### Material shown ###
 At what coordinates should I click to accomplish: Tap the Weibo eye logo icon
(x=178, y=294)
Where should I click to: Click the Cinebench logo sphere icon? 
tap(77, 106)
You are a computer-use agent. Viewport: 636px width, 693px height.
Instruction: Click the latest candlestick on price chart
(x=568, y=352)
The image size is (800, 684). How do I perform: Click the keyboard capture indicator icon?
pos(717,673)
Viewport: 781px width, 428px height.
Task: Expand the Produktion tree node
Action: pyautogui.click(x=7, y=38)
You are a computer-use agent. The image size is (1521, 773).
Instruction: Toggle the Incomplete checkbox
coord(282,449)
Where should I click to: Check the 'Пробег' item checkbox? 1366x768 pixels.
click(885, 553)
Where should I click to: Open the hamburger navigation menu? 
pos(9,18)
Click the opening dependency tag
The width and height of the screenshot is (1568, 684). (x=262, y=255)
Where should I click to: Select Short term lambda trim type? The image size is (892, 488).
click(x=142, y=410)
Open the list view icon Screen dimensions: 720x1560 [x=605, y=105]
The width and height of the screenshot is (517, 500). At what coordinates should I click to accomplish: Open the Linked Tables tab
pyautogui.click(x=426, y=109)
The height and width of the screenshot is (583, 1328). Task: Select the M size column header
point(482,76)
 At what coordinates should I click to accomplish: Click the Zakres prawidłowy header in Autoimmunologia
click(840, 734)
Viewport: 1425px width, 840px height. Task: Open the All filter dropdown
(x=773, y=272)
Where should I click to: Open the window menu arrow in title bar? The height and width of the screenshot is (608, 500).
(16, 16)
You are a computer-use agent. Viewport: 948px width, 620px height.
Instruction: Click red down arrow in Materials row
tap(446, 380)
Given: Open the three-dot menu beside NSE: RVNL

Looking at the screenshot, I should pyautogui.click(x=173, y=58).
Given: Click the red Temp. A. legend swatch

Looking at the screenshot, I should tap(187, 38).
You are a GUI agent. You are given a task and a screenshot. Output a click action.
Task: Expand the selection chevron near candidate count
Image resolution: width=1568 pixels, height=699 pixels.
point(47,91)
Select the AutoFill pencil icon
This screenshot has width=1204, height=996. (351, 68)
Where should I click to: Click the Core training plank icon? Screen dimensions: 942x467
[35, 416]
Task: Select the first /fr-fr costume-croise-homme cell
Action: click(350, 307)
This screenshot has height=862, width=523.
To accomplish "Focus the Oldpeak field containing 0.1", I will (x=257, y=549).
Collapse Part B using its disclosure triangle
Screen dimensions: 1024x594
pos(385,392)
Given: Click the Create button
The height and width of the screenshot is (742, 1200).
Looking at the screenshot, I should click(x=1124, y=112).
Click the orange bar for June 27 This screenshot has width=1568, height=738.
###
■ Written task ■
Copy the material above word for word, beginning with the line that contains "Where should I click to: Click the Cinebench" and ending after the line that contains "should pyautogui.click(x=173, y=58).".

■ Result below ■
Where should I click to: Click the Cinebench logo sphere icon? 
tap(77, 106)
You are a computer-use agent. Viewport: 636px width, 693px height.
Instruction: Click the latest candlestick on price chart
(x=568, y=352)
The image size is (800, 684). How do I perform: Click the keyboard capture indicator icon?
pos(717,673)
Viewport: 781px width, 428px height.
Task: Expand the Produktion tree node
Action: pyautogui.click(x=7, y=38)
You are a computer-use agent. The image size is (1521, 773).
Instruction: Toggle the Incomplete checkbox
coord(282,449)
Where should I click to: Check the 'Пробег' item checkbox? 1366x768 pixels.
click(885, 553)
Where should I click to: Open the hamburger navigation menu? 
pos(9,18)
Click the opening dependency tag
The width and height of the screenshot is (1568, 684). (x=262, y=255)
Where should I click to: Select Short term lambda trim type? The image size is (892, 488).
click(x=142, y=410)
Open the list view icon Screen dimensions: 720x1560 [x=605, y=105]
The width and height of the screenshot is (517, 500). At what coordinates should I click to accomplish: Open the Linked Tables tab
pyautogui.click(x=426, y=109)
The height and width of the screenshot is (583, 1328). Task: Select the M size column header
point(482,76)
 At what coordinates should I click to accomplish: Click the Zakres prawidłowy header in Autoimmunologia
click(840, 734)
Viewport: 1425px width, 840px height. Task: Open the All filter dropdown
(x=773, y=272)
Where should I click to: Open the window menu arrow in title bar? The height and width of the screenshot is (608, 500).
(16, 16)
You are a computer-use agent. Viewport: 948px width, 620px height.
Instruction: Click red down arrow in Materials row
tap(446, 380)
Given: Open the three-dot menu beside NSE: RVNL

Looking at the screenshot, I should pyautogui.click(x=173, y=58).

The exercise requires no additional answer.